SIFMA’s Asset Management Group (SIFMA AMG) says it has submitted comments to the Securities and Exchange Commission (SEC) regarding the SEC’s proposed liquidity management rules for open-end funds, including mutual funds and exchange-traded funds (ETFs). SIFMA AMG says it submitted two comment letters: one focused on the SEC’s proposed requirements for liquidity risk management programs, and one focused on the SEC proposal to permit swing pricing on an optional basis.
“SIFMA’s Asset Management Group shares the SEC’s goal of promoting a resilient marketplace that works in the best interests of investors, and we commend the SEC for its leadership in assessing new tools that promote this objective,” said Kenneth E Bentsen, SIFMA president and CEO. “Mutual funds, ETFs and other products are vitally important tools that help investors achieve their financial goals. As such, it is crucial that any new rules strike the right balance of promoting stability while preserving the benefits these funds bring to investors.”

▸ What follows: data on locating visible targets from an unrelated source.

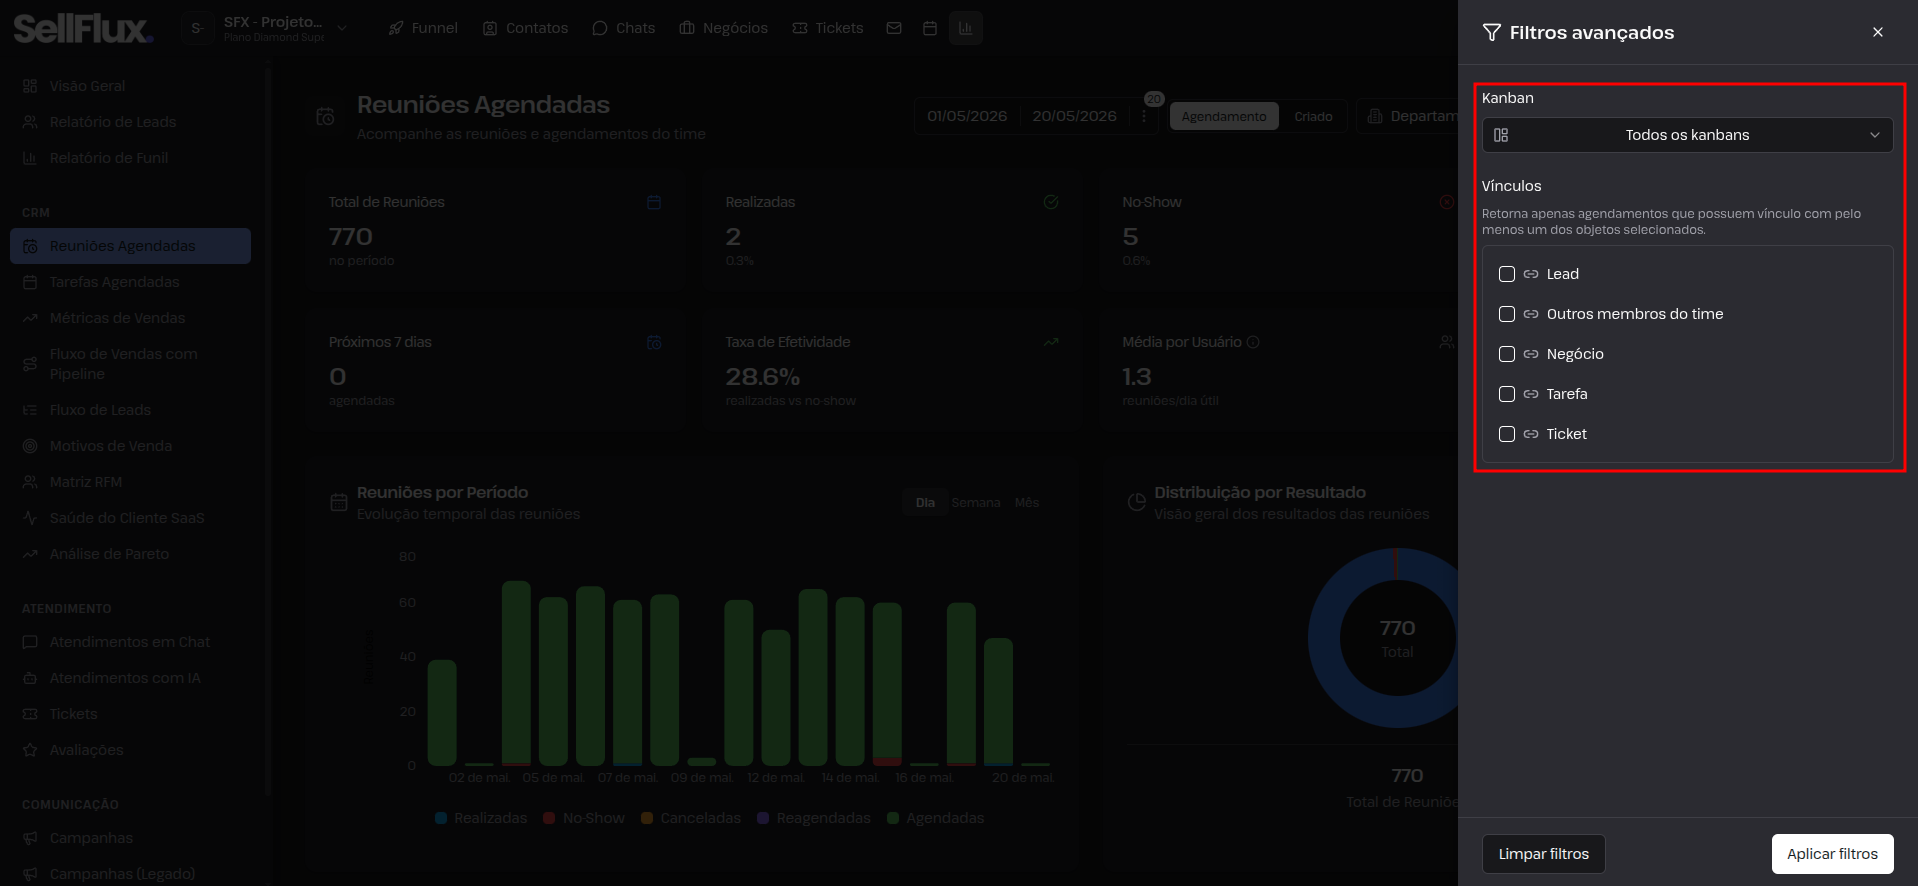The height and width of the screenshot is (886, 1918).
Task: Open the calendar icon in top navigation
Action: pyautogui.click(x=930, y=28)
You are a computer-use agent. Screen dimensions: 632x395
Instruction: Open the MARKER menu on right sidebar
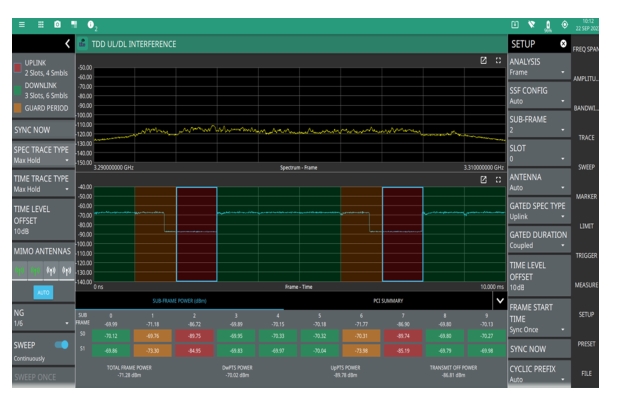586,197
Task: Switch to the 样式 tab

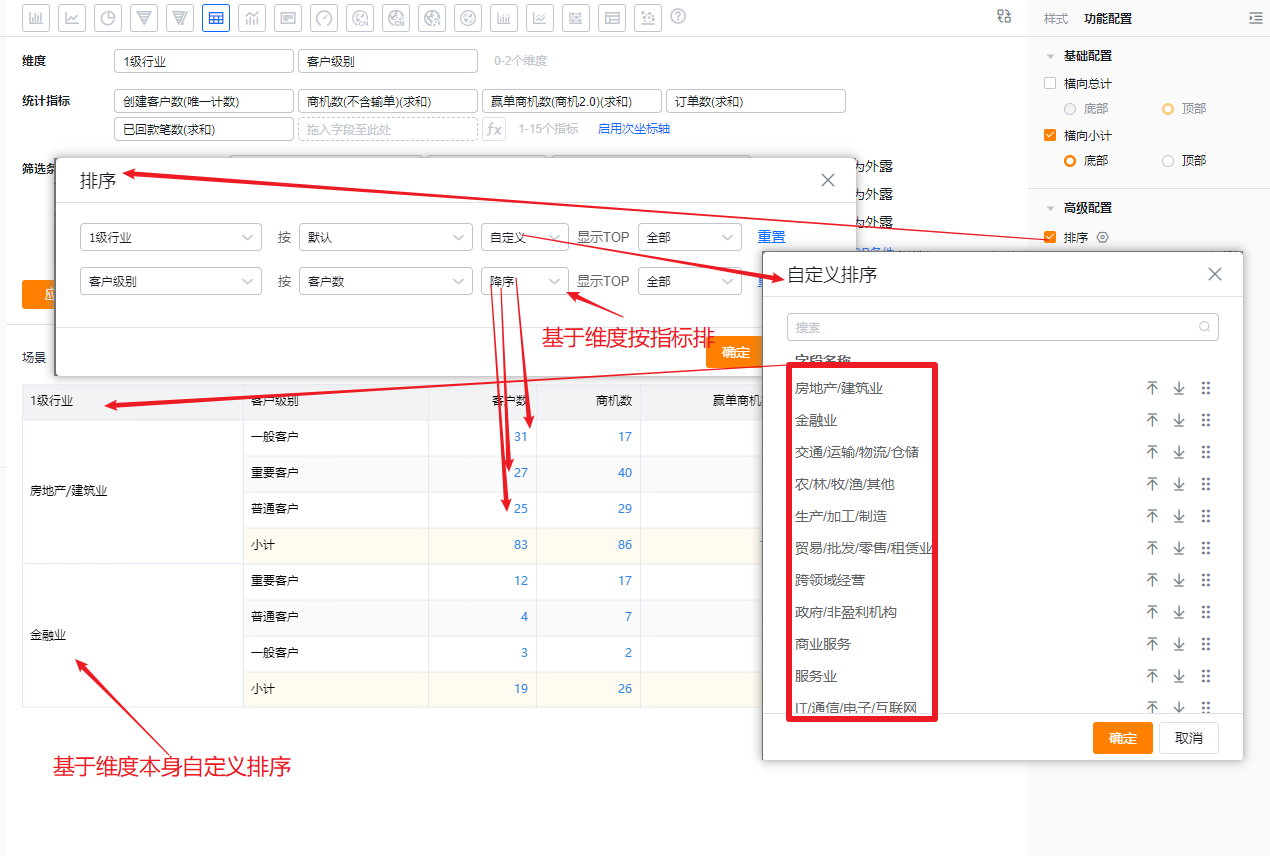Action: click(x=1056, y=18)
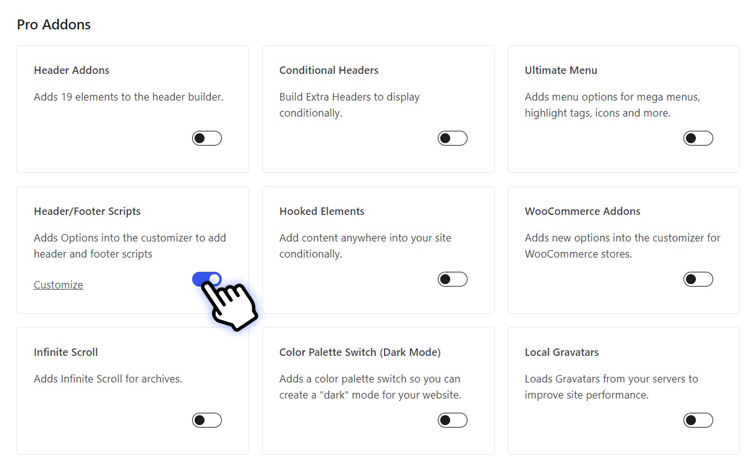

Timothy W Cameron, managing director and head of SIFMA’s Asset Management Group, added: “Liquidity is a fluid and dynamic concept which cannot be measured with the exactness proposed in this rulemaking, especially for fixed income instruments and other instruments traded over the counter. Funds will, by their nature, vary in their subjective approaches to liquidity classifications. As proposed, the SEC’s liquidity risk management program, which requires objectivity, would have a detrimental impact to funds and investors. SIFMA AMG’s letters offer constructive insight on how to move these initiatives forward in a manner that best accomplishes the SEC’s goals.”